Straßenverkehr

Aus einem Feldweg zwischen zwei Häusern wird eine Zufahrtsstraße

Knotenpunkt Königsberger Straße/Preyerstraße

Einleitung

In den bisherigen Presseveröffentlichungen wurde immer nur auf den ökologischen Wohnungsbau und die günstigen Preise hingewiesen. Aber was bedeutet so ein Wohngebiet für die derzeitigen Anwohner?

Im Einzelnen:

  1. Eine enorme Belastung durch Schwerlastverkehr für ca. zwei bis vier Jahre auf der einen Seite kommend von An Wardenslinde über Gartenstraße und dann Königsberger Straße
  2. Weitere Belsatung von der Jülicher Straße kommend über Friedensstraße und dann Gartenstraße oder Dreiers Gärten und weiter über Preyerstraße
  3. Alles immer nur über den Knotenpunkt Königsberger Straße/Preyerstraße, da keine weitere Zufahrt zu dem geplanten Baugebiet besteht.
  4. Nach dieser Zeit enorme Anliegerkosten, da sowohl die Kanäle als auch die Fahrbahndecken der Straßen, die durch den Schwerlastverkehr genutzt werden, veschlissen sind. Die genannten Straßen weisen jetzt schon Abnutzungen auf, würden aber sicherlich nach heutigem Stand noch locker 8 – 10 Jahre so halten.
  5. Nach Fertigstellung der geplanten Siedlung – nach vorsichtigen, niedrigen Schätzungen – Nutzung der gleichen Straßen täglich von mindestens 2000 Fahrten zusätzlich in die eine oder andere Richtung durch die Bewohner dieser Siedlung.

Unsere Fragen

01 / Zufahrt

Diese Frage wurde am 04.10.2018 schriftlich an Bürgermeister und Fraktionen geschickt.
Braucht eine solche Siedlung nicht sowieso eine zweite Zu- bzw. Abfahrt und ist eine Planung ohne diese rechtens?

Antworten der Stadt Eschweiler

Antworten seitens des Bürgermeisters und der angefragten Fraktionen. Stand: 25.08.2019

Die in dem Schreiben getroffenen Aussagen zum Thema Straßenverkehr hängen eng zusammen und werden daher in der nachfolgenden Stellungnahme nicht nach Einzelpunkten gegliedert beantwortet.

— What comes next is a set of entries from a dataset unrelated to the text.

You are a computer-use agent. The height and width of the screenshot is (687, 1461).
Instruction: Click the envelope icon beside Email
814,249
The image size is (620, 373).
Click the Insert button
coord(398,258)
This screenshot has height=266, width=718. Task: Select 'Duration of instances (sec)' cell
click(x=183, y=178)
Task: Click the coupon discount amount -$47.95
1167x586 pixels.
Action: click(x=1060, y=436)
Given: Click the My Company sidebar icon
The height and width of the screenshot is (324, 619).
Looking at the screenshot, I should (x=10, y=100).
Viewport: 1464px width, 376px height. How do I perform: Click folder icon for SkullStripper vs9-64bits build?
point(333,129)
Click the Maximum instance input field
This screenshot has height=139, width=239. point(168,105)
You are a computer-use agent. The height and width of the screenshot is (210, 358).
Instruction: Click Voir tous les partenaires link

Die Zufahrt zu dem o.a. Bebauungsplangebiet soll von Nordwesten über die Königsberger Straße erfolgen. Auf eine weitere Zufahrt im südöstlichen Bereich - über die Danziger Straße - wurde verzichtet, da der Straßenraum dort nicht ausreichend groß bemessen ist (geringe Fahrbahnbreite, nicht ausreichende Gehwegbreite). Hier bestehen bereits im Bestand Probleme (Parken in der Wendeanlage verursacht Behinderungen für Müll- und Rettungsfahrzeuge).

Gleichwohl soll eine fußläufige Verbindung vom Baugebiet zur Danziger Straße geschaffen werden, die im Bedarfsfall (z.B. bei dringend notwendigen Arbeiten im Bereich der nordwestlichen Zufahrt) für kurze Zeit genutzt werden kann. Darüber hinaus sind Verbindungen des Bebauungsplangebietes zum vorhanden Wirtschaftswegenetz im Norden des Plangebietes vorgesehen, so dass auch hier im Bedarfsfall, nach einer baulichen Ertüchtigung dieser Wege, eine weitere Zufahrtsmöglichkeit geschaffen werden kann.

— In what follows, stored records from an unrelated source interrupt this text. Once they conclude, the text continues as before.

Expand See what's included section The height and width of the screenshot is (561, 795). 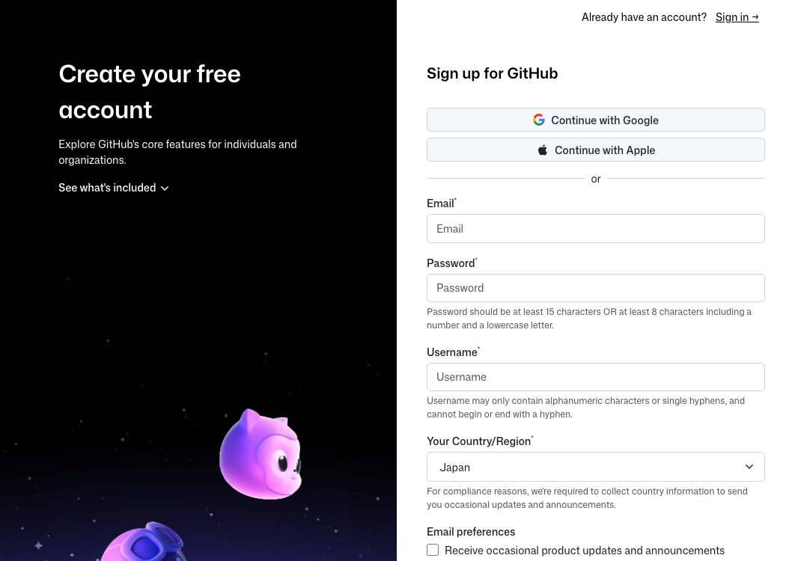[x=107, y=188]
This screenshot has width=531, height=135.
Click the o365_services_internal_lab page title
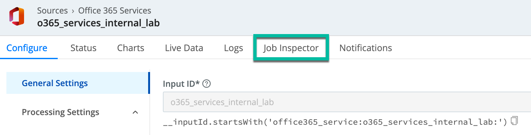pyautogui.click(x=98, y=23)
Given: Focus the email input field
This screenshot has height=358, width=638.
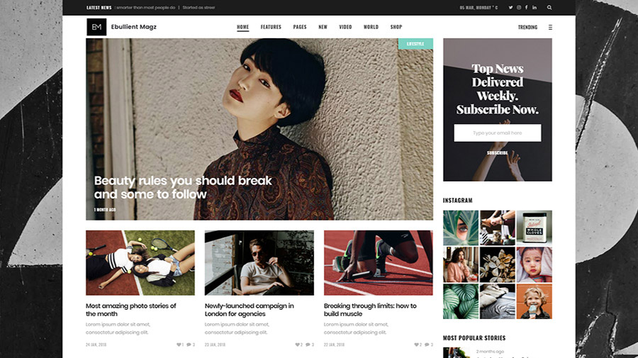Looking at the screenshot, I should (497, 133).
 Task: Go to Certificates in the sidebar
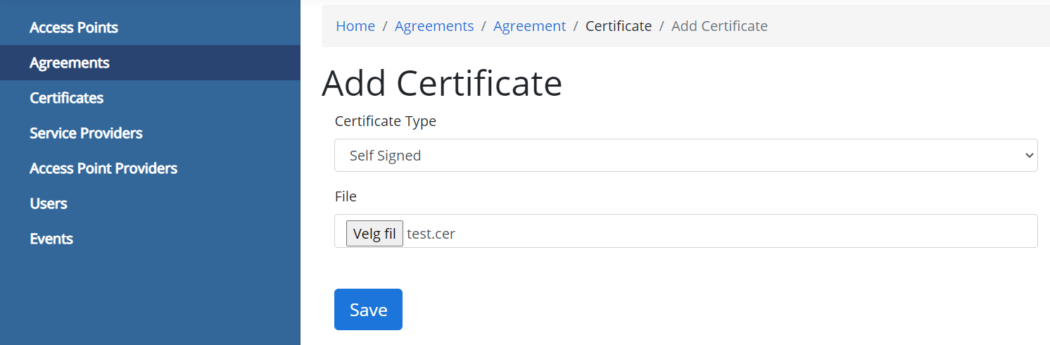67,98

Mit dem Ausbau von Erschließungsgebieten und den sich daran anschließenden Hochbautätigkeiten gehen naturgemäß Transporte von Baustoffen und –geräten einher. Diese zusätzlichen Belastungen sind unvermeidlich, sind aber wie bereits im Schreiben der kritischen Bürger richtig dargestellt zeitlich begrenzt. Da bezgl. der umliegenden Straßen keinerlei Restriktionen (z.B. Gewichtsbeschränkungen) existieren und es sich um öffentliche Verkehrsflächen handelt sind diese jedoch zu tolerieren. In diesem Zusammenhang ist zu bedenken, dass auch die Errichtung der Wohnhäuser der heutigen Anlieger mit eben solchen Transporten (und Belastungen) einhergingen.

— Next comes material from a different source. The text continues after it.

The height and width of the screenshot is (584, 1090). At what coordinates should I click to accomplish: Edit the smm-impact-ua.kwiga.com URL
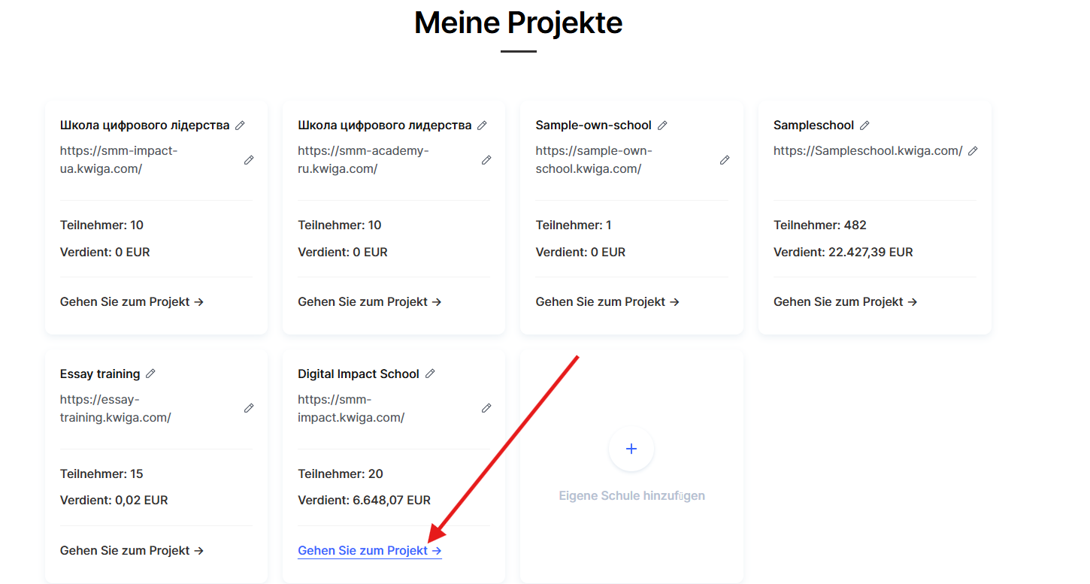click(x=249, y=160)
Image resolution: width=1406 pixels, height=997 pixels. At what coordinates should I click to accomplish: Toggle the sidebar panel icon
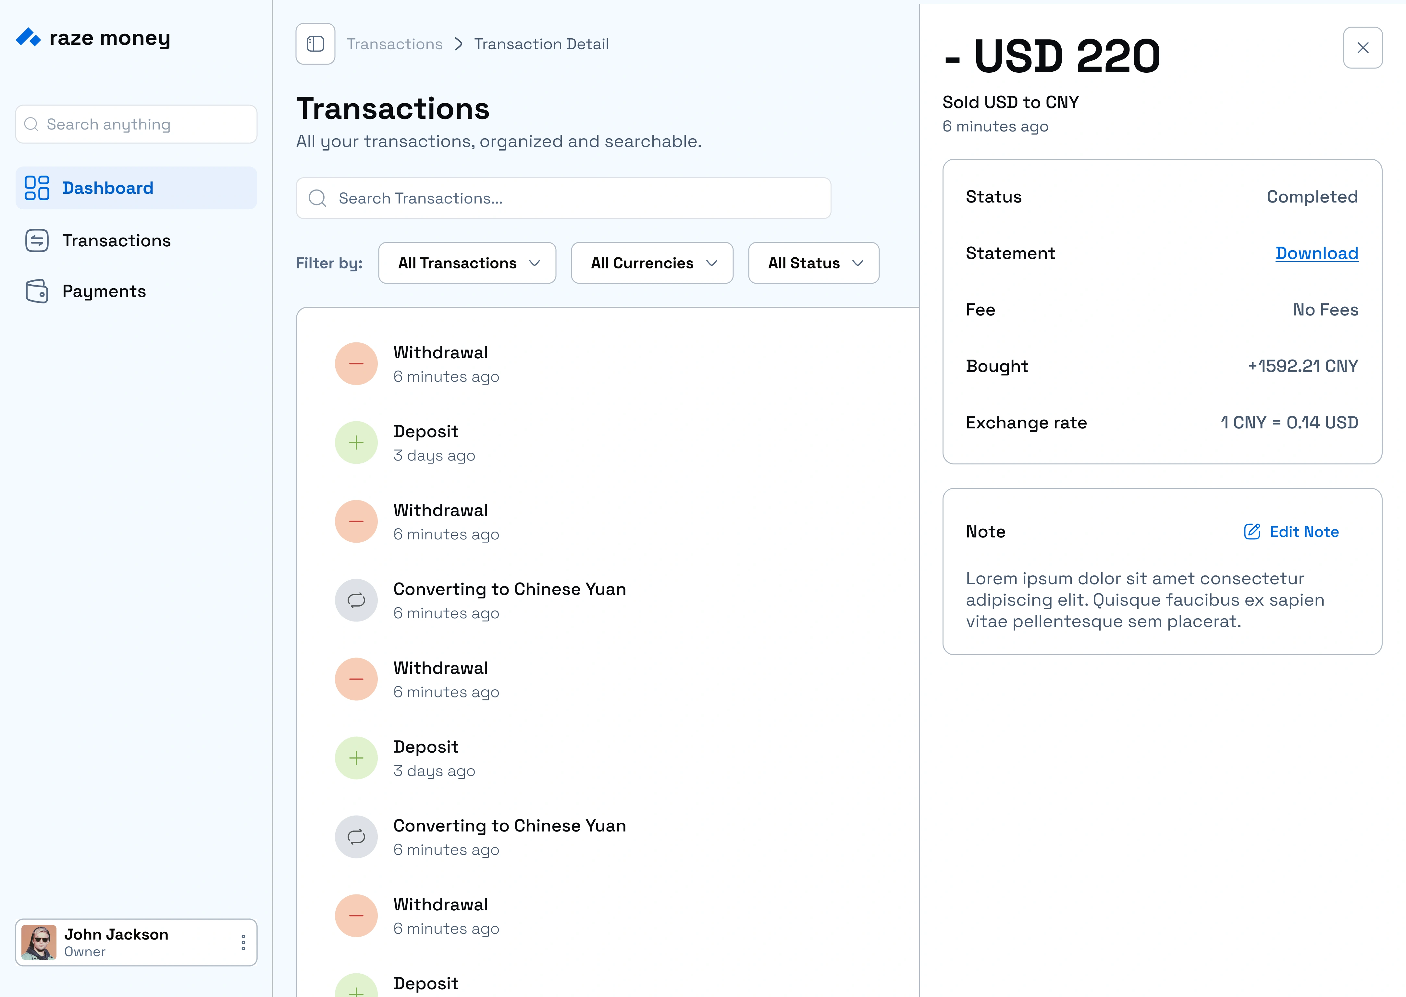[315, 44]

In Bezug auf die Befürchtung, dass nach der Fertigstellung des Bebauungsplangebietes ein anliegerbeitragspflichtiger Ausbau der umliegenden Straßen erfolgt ist festzustellen, dass hier vor Beginn der Tiefbauarbeiten eine Beweissicherung der Fahrbahnoberflächen durchgeführt wird. Sofern sich durch die zusätzliche Verkehrsbelastung Schäden an der Fahrbahn zeigen, werden diese durch geeignete (nicht anliegerbeitragspflichtige) Straßenunterhaltungsmaßnahmen instand gesetzt.

Der Ansatz von mind. 2000 zusätzlichen täglichen Fahrten kann nicht nachvollzogen werden. Das Bebauungsplangebiet wird nach Ansicht des Fachamtes maximal 700 zusätzliche tägliche Fahrten auslösen.